Data extract:
+++
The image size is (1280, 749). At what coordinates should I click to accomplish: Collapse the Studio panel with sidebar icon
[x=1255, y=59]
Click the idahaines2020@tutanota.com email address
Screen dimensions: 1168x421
+++
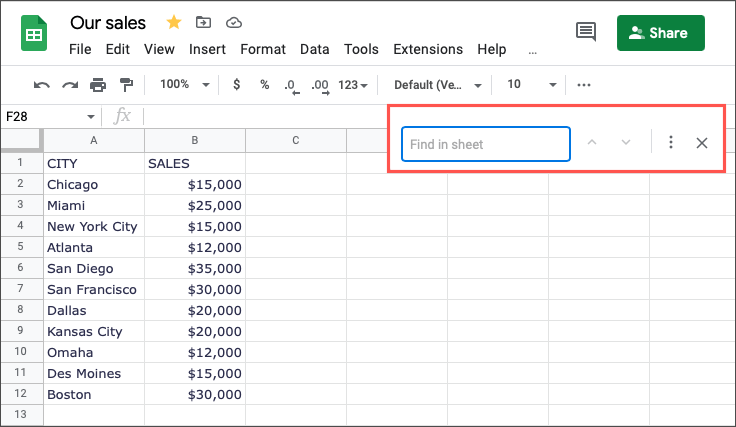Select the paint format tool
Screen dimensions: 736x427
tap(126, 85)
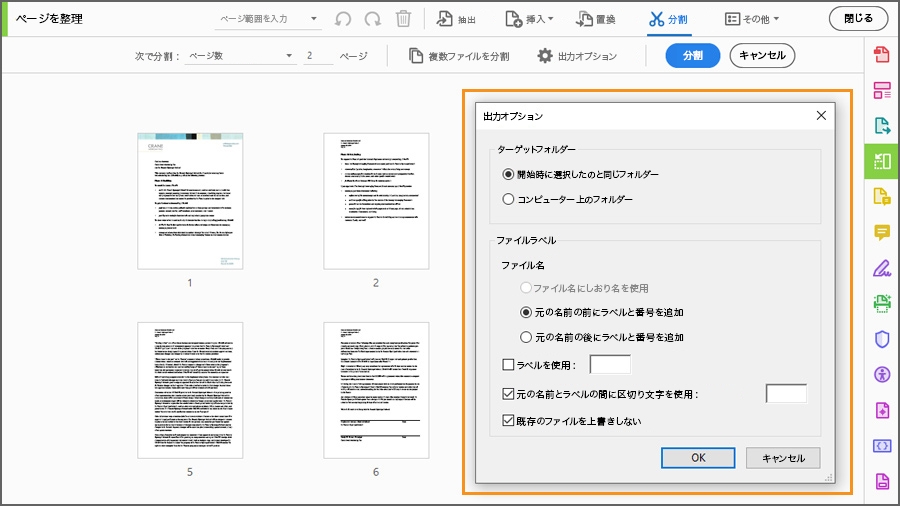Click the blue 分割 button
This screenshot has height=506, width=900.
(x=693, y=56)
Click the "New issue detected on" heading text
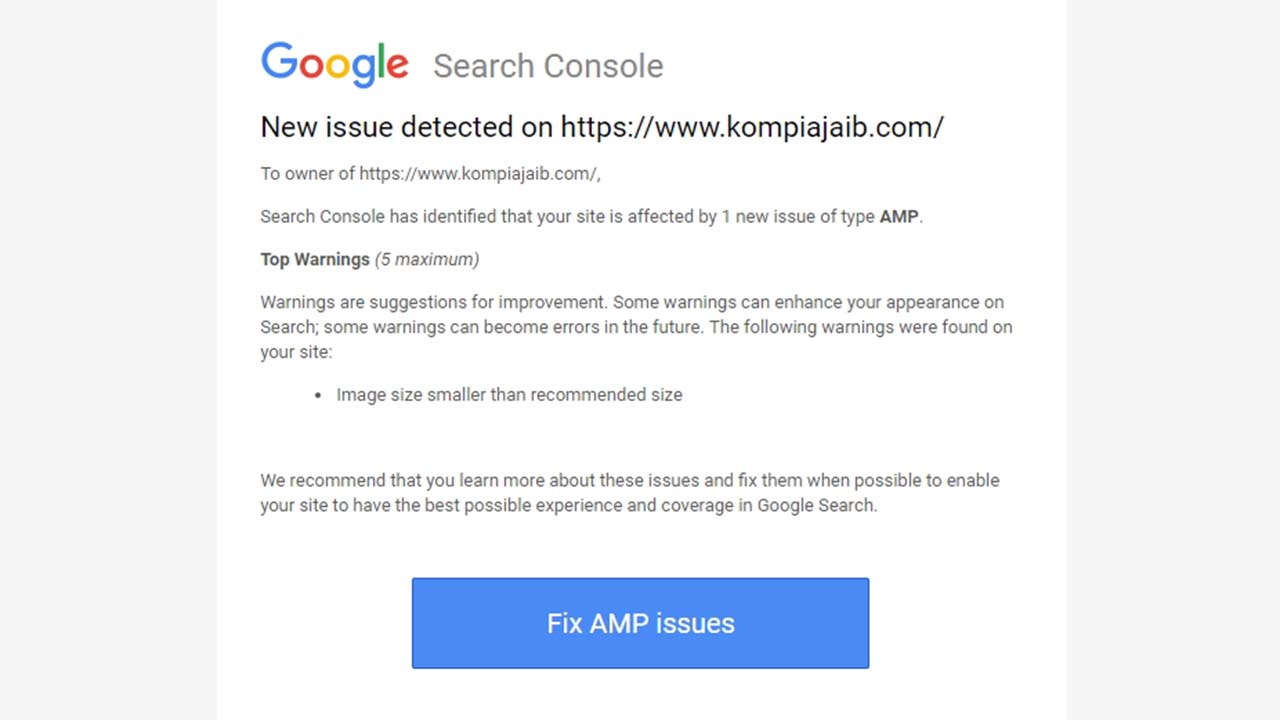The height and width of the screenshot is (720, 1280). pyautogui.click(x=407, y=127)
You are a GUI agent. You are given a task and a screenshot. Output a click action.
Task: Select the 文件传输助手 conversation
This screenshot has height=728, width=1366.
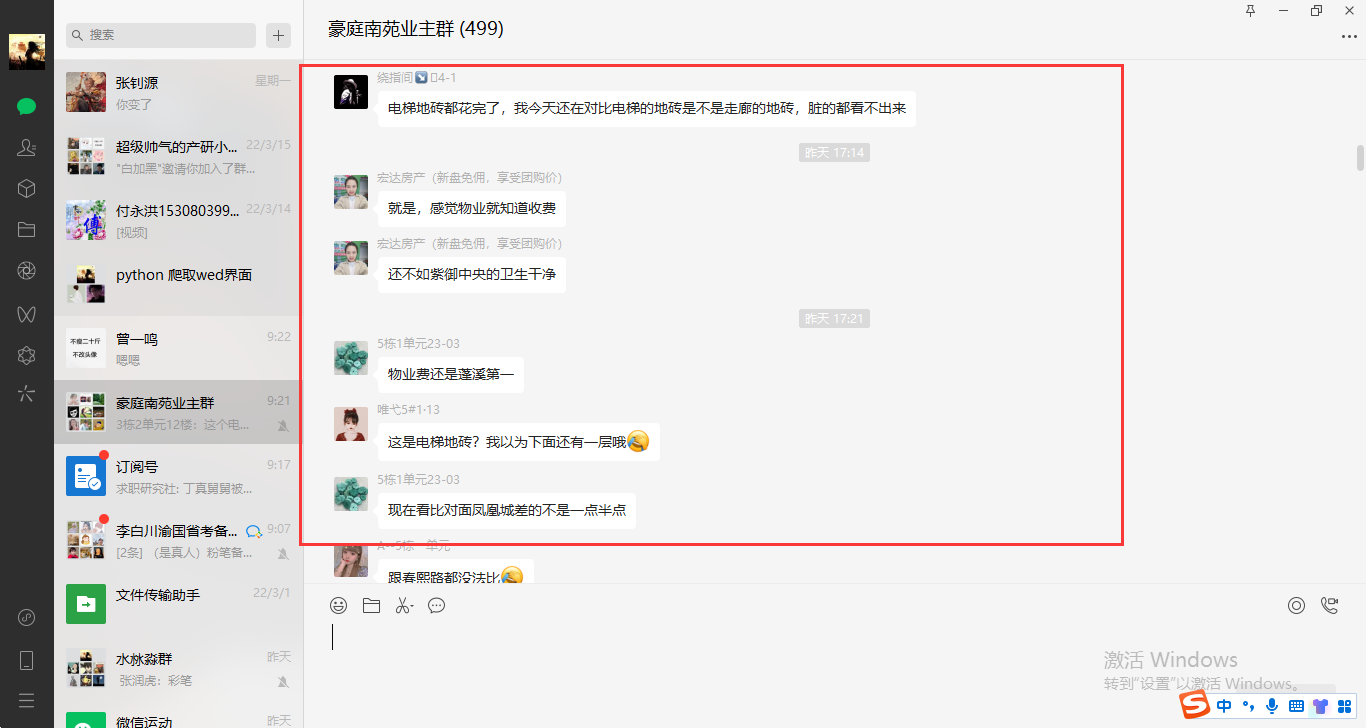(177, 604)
+++
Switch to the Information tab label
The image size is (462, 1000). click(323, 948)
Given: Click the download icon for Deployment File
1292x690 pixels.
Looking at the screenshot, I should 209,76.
+++
Problem to work on: Transcribe the records above from the line holding "The image size is (1280, 749)." down to the line holding "Screen dimensions: 1168x421", inclusive, without adding anything.

Exercise output:
The image size is (1280, 749). At what coordinates should I click to accomplish: Collapse the Studio panel with sidebar icon
[x=1255, y=59]
Click the idahaines2020@tutanota.com email address
Screen dimensions: 1168x421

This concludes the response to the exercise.